If your food is sticking to your pan, it might be:

  • too hot
  • too cold

No one told me I was going to be reading a version of Goldilocks when I went on my search. Then again, Stout is standing in the kitchen with me and he looks just like a little bear.

Stout was named after our favorite beer… A stout. Because he’s dark, like a Stout. We’re really cool like that. Beau told me we cannot take that approach with our children.

Back to the pan. So, I am gathering it needs to be just right? And it hits me, I am Goldilocks and this pan is my porridge. Here’s to a fairytale ending.

The thing with stainless steel pans is, there are so many. Big, small, different metals…on and on.
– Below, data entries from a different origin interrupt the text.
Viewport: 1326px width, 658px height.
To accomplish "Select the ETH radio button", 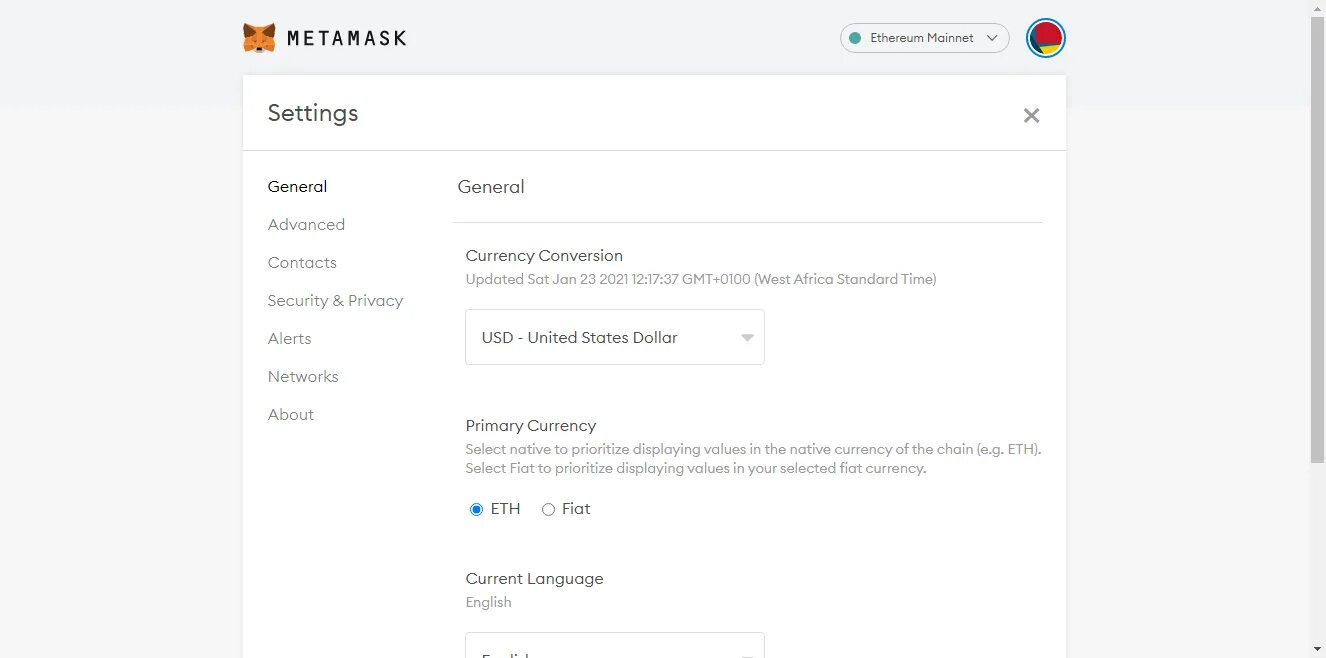I will pyautogui.click(x=477, y=509).
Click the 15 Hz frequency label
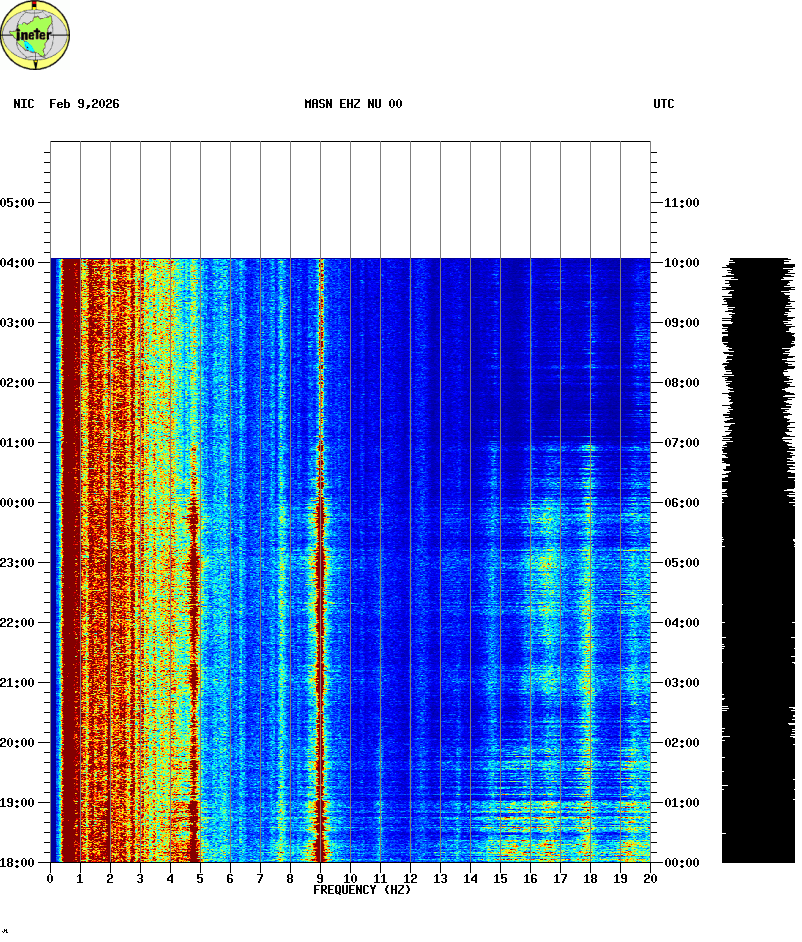The width and height of the screenshot is (802, 942). click(x=500, y=879)
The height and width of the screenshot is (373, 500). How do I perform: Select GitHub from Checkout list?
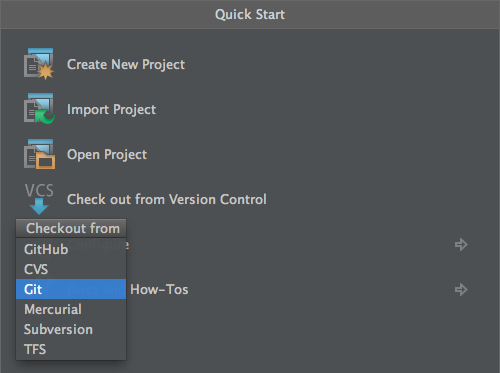pos(71,249)
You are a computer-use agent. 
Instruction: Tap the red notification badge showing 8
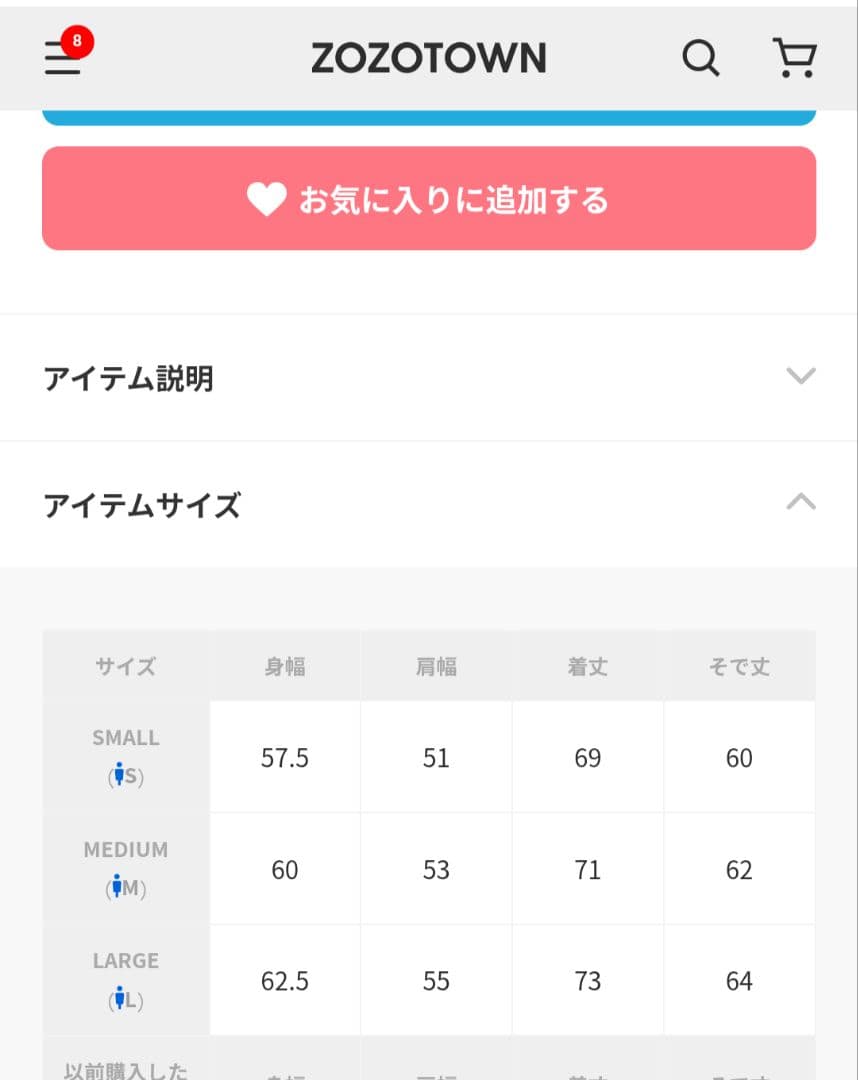click(77, 42)
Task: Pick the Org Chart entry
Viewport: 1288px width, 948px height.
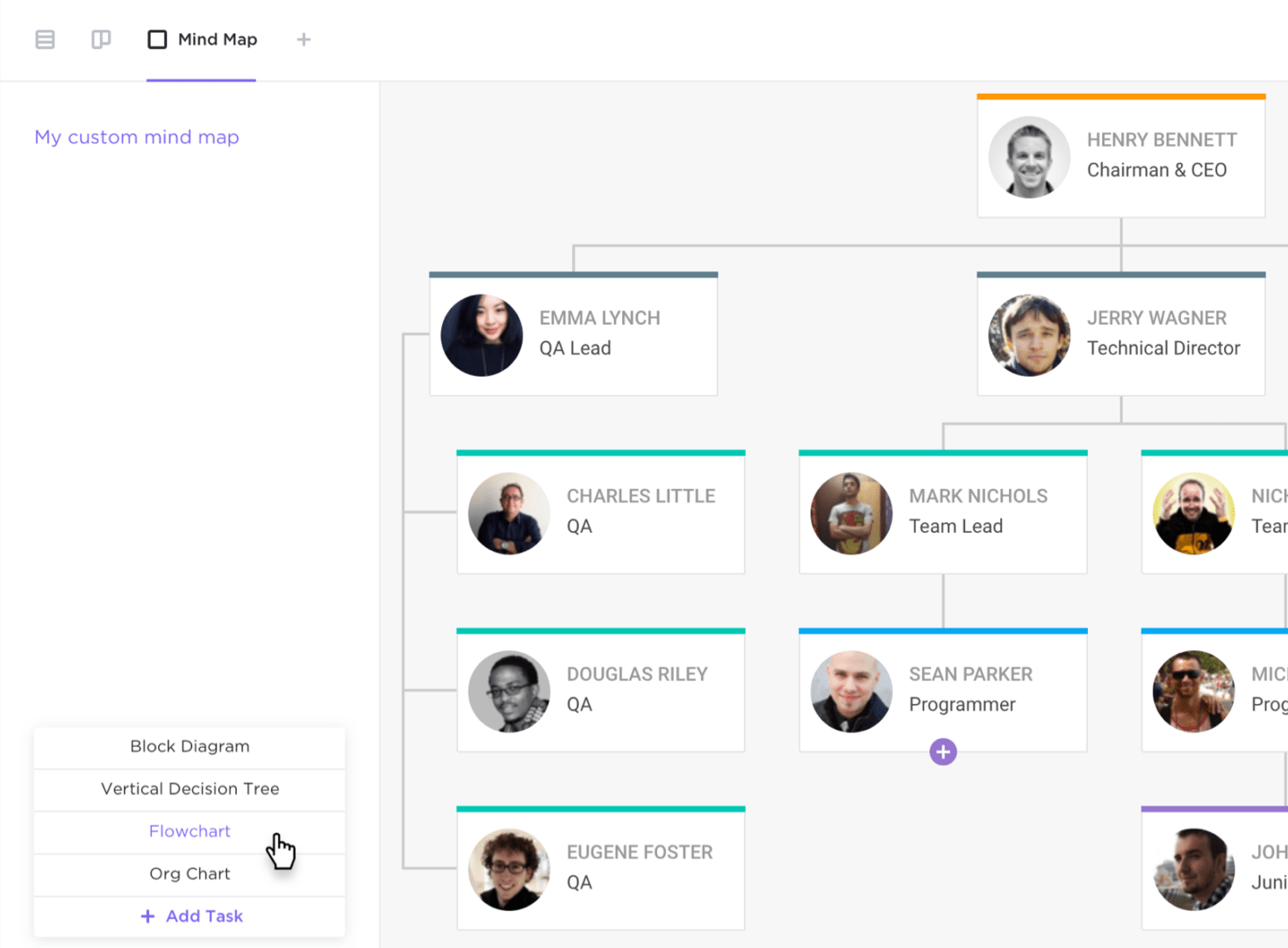Action: coord(190,874)
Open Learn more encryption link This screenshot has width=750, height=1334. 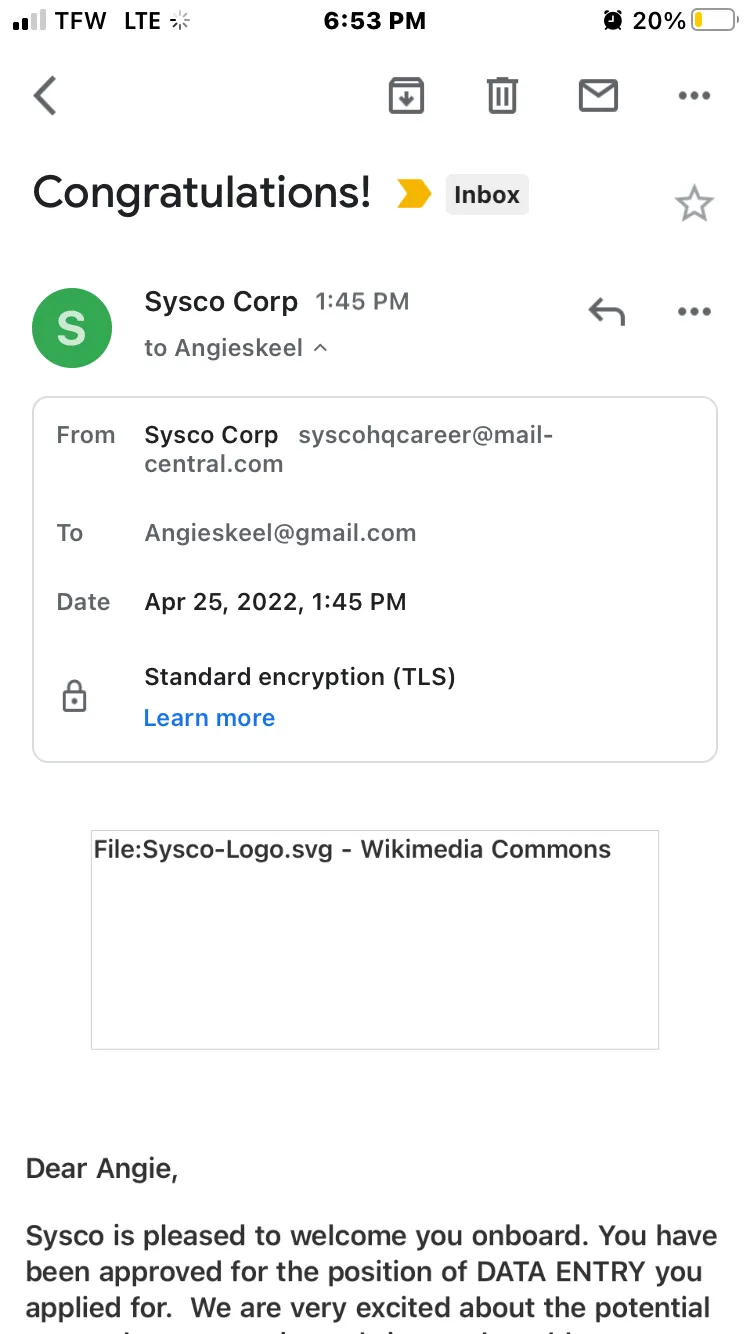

So there is no cookie cutter, “Heat for three minutes, no more and no less and you’re ready to rock and roll.”

It needs to be tested. You need to take the temperature of your pan. And here’s how.


First, I start with a little pep talk that goes something like this, “Listen, you beautiful shiny pot, I bought you and I am going to use you. And you are going to cooperate. And I am going to make lots of food in you and I will give you some of the credit. We’re a team ok? Let’s do this.”

And thus the experiment begins.

Turn your stove onto medium heat. If you are using stainless steel you definitely want medium heat or maybe a little less than medium high. Stainless steel does an excellent job at maintaining heat and even cooking. It’s what they’re known for. So if you crank your stove to high, your pan will get really hot really fast and it will be hard to bring it back down to a good cooking temperature.

As your pan is heating, you will be able to check it’s temperature every 30 seconds with a droplet of water. An 1/8 to be exact. Do not try to do this test with 1/4 teaspoon because that is too much water and this test will not work.

The first time you drop the water in, you might see this:

If the water does not react at all, that means the pan is still too cold and you need to let it warm up a little bit.

Wait about 30 to 45 seconds and try the test again.

If you drop the water in and it bubbles and steams like the below picture, it is still too cold.

Again, wait another 30 to 45 seconds. Take a step back. Take a swig of water. Do some yoga poses to maintain peace.

You will probably experience this bubble effect one or two more times (like I did). This is no time to give up.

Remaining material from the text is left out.